7.5 What about having <...> on the disk?

Well I've implemented a web-server... (used boa for ease of configuration) .. I've used to have lynx on a data disk.. but there are just too many programs to create disks for everything.. so if you really want something on the disk? why not implement it yourself?... I'f you do implement for example an well functioning nfs server, or web server on hal91 .. why not create an .tgz file of it that could be untarred from hal91.ini ... or manually from either hal91, a data disk... or a harddrive?

7.6 When booting it displays 'Boot Failed: change disks and press any key.' and stops.

This is a very familiar problem for me too.. you are using a disk with bad sectors.. and syslinux can't load it..

solution:

Go buy a new disk,.. (I had to even tough I have over 100 old unused ones)

7.7 hal91 is bigger than one disk!

This problem is most probably due to your web-browser!, .. providing files over the http protocol isn't always a good solution, sometimes the browser saves an mime-header in front of the files..

solution:

try using an other browser..

alternative

2: give me an ftp account on some machine, .. the http I've got it on is dead slow anyway

alternative

3: perhaps browsers like it better with a standard filename? hal91.gz ?.. could be worth a try even if compressing it is almost meaningless

7.8 Netscape displays the file instead of downloading it!

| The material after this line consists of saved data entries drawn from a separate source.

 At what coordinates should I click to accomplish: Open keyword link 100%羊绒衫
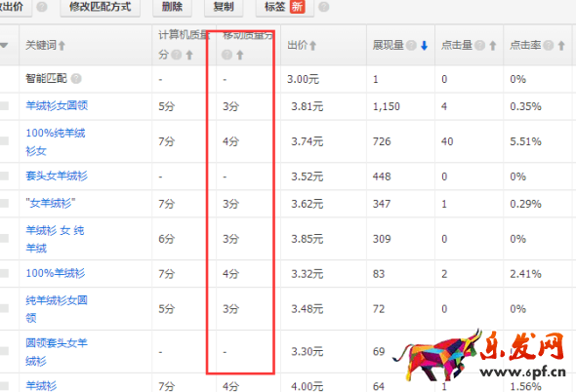[x=56, y=273]
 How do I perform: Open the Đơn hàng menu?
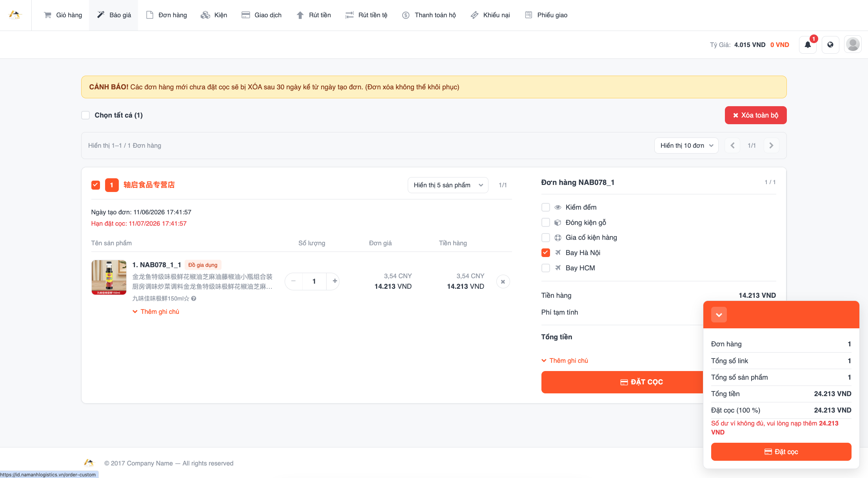point(167,15)
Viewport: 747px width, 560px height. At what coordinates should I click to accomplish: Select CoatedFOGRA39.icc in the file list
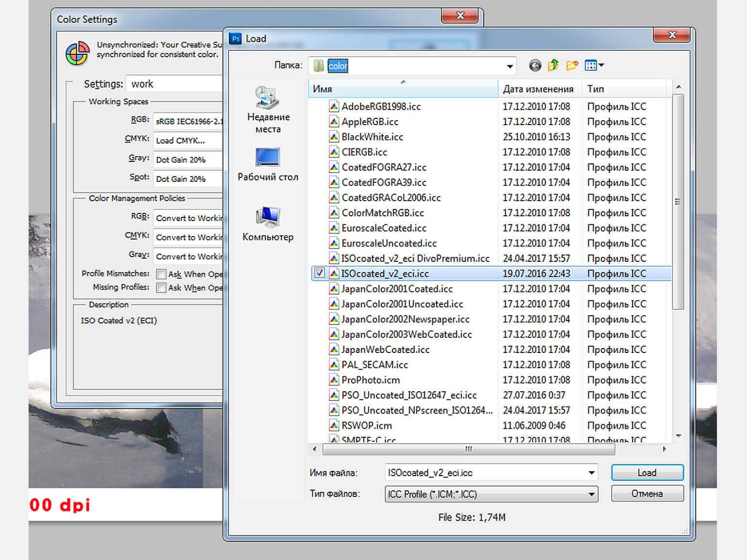(384, 183)
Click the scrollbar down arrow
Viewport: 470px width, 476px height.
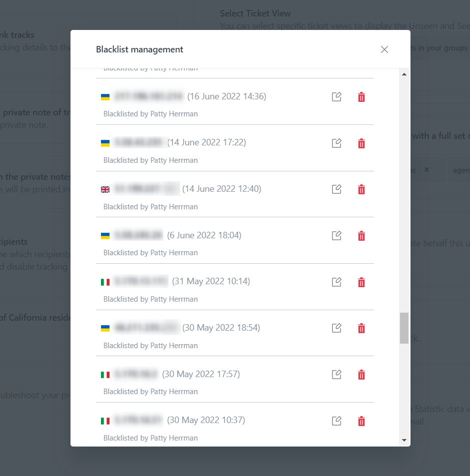click(404, 440)
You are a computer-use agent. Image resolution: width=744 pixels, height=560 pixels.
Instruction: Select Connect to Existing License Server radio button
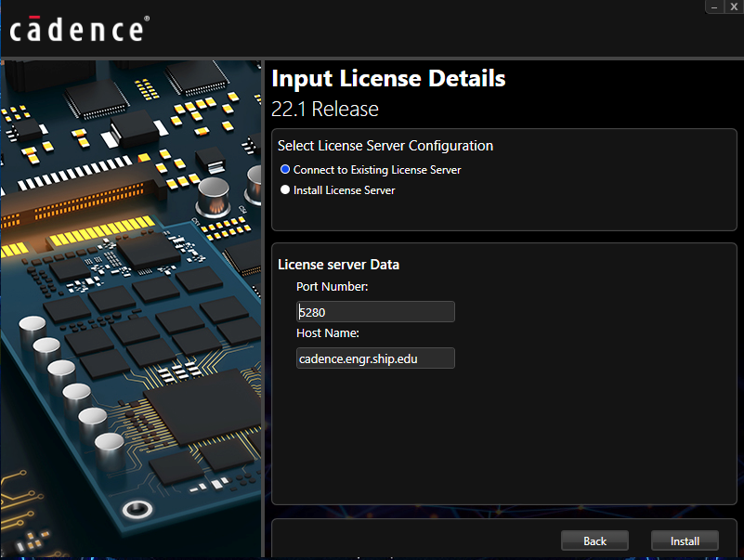click(x=285, y=170)
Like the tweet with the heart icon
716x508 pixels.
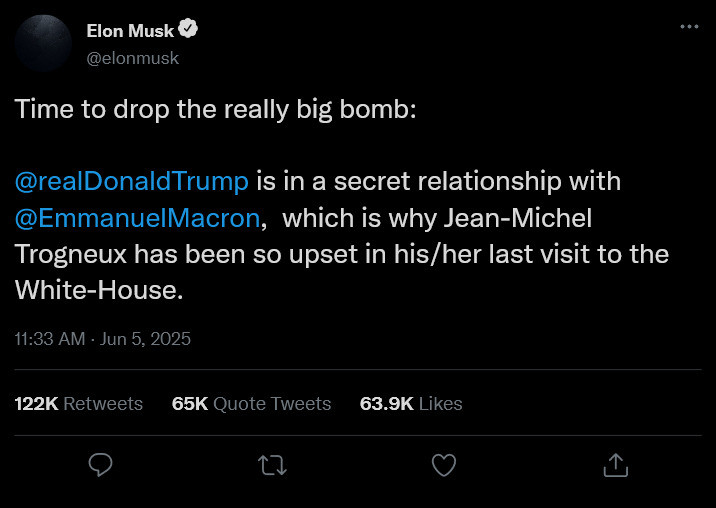tap(443, 465)
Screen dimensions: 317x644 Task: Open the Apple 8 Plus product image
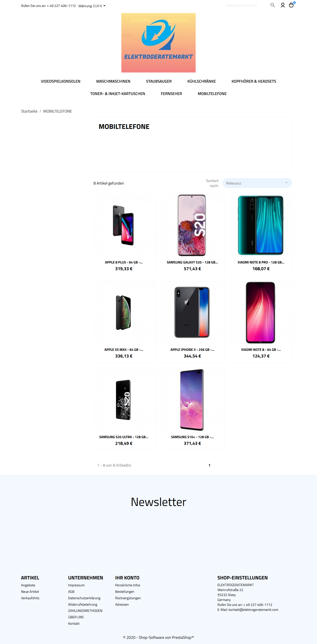click(x=124, y=225)
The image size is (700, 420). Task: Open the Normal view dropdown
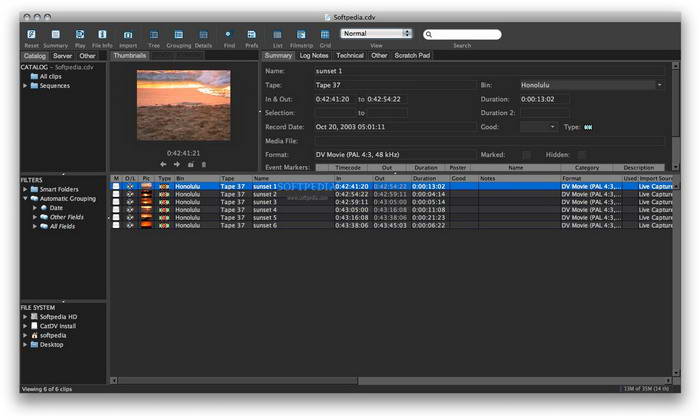point(377,33)
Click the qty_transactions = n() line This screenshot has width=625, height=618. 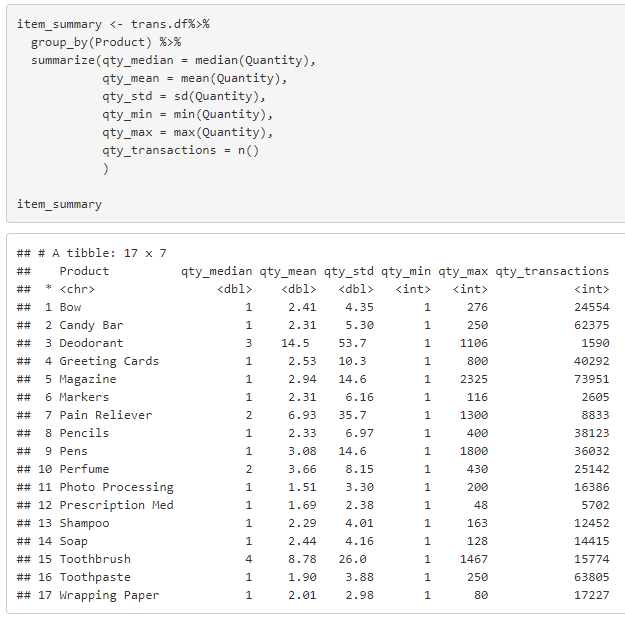[180, 150]
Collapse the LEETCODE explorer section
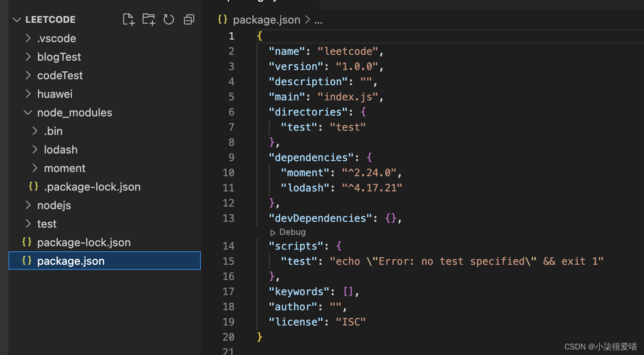This screenshot has width=644, height=355. (x=17, y=19)
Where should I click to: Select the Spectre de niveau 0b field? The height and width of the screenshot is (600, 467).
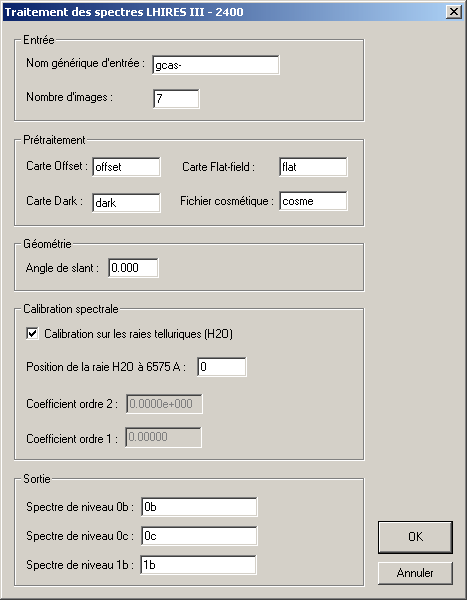(199, 507)
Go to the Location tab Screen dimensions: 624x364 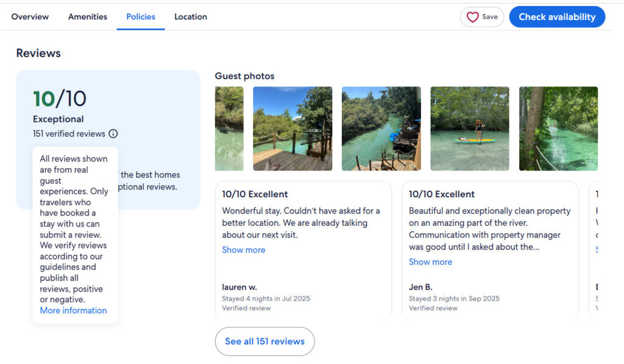(x=190, y=16)
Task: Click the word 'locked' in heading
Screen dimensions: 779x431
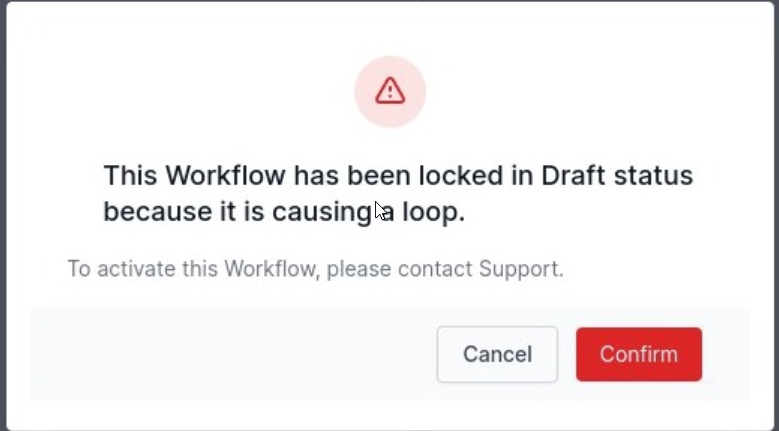Action: [461, 175]
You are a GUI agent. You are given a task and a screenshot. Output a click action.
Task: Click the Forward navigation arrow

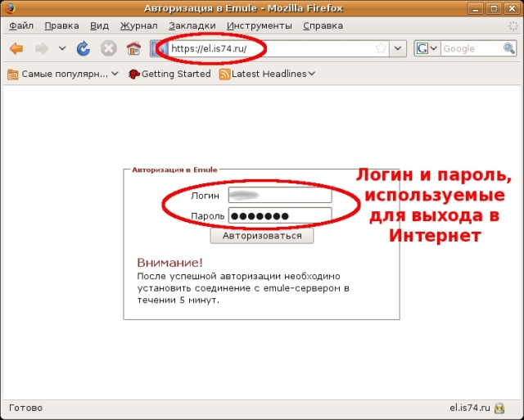41,48
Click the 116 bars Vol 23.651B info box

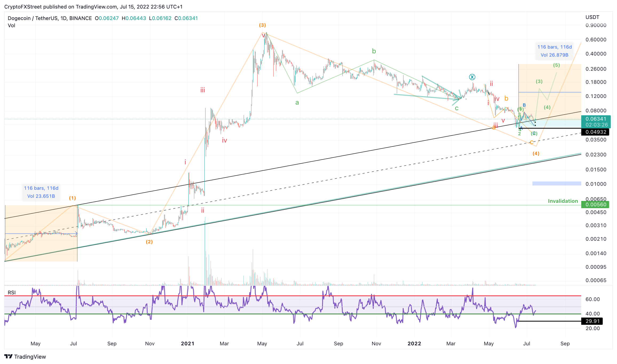(x=41, y=192)
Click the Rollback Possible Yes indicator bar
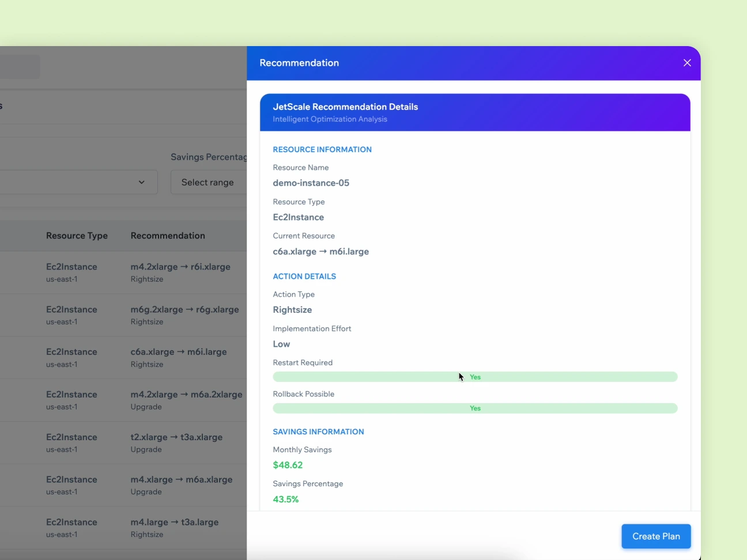 pyautogui.click(x=475, y=408)
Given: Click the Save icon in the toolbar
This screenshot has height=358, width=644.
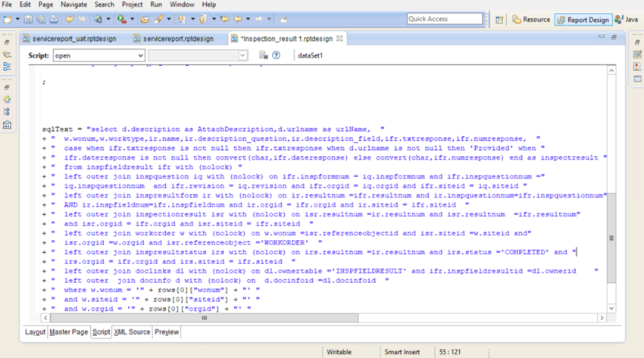Looking at the screenshot, I should pos(28,19).
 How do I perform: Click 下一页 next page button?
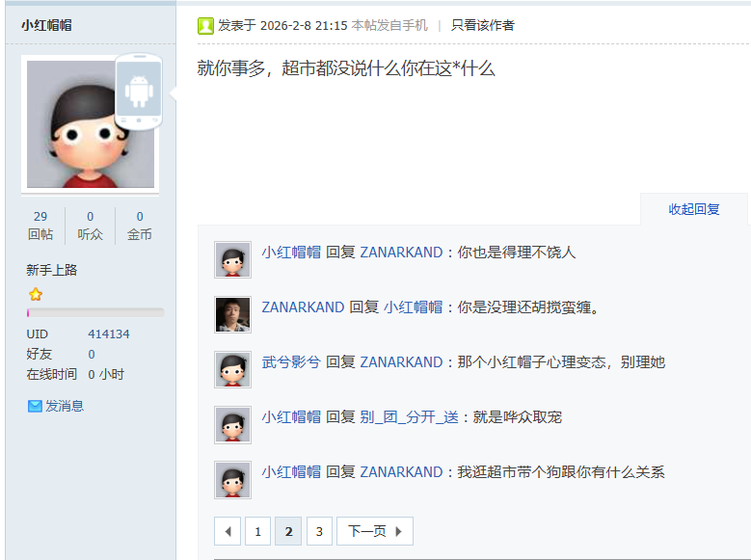click(x=375, y=531)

Never downloaded things before?.. the correct procedure in netscape i pressing left-shift + left-mousebutton over the link... or you could press the right mousebutton and select save to disk or something.. Using lynx .. press 'd' for download.. Internet Explorer: get netscape, because I don't know but it ought to be easy there too. Alexander Bauer came with the following information:


The download with the Netscape Communicator 4.x dosen't work. 
(i've tested it multiple times). With the Internet Explorer 3.02 i get 
the correct filesize.    

7.9 The keyboard settings are incorrect!

Somehow I got the idea that all Linux users use norwegian keyboard layout... ehh.. no .. . but I distributed an image of my system.. now you just have to inspect /hal91.ini on the floppy disk.. and perhaps replace no-map.gz with dvorak.gz or something.

7.10 Why does initrd.gz still remain the same size after removing files?

This question is perhaps obsolete after seperating add.tgz from initrd.gz but the reason is that deleting a file from initrd just makes the space available,.. you have to zero out that space to make the image compress better.. e.g.


gunzip initrd.gz
mkdir mnt
mount initrd mnt -T ext2 -o loop
rm mnt/bin/joe
dd if=/dev/zero of=mnt/foobar
sync
rm -f mnt/bin/joe
umount mnt
gzip -9 initrd    

The 'sync' flushes the disk cache so linux don't fake the dd if= since the file already is deleted.. you must use maximum compression with gzip to me the kernel unpack it... don't know why must be because of buffer sizes or something.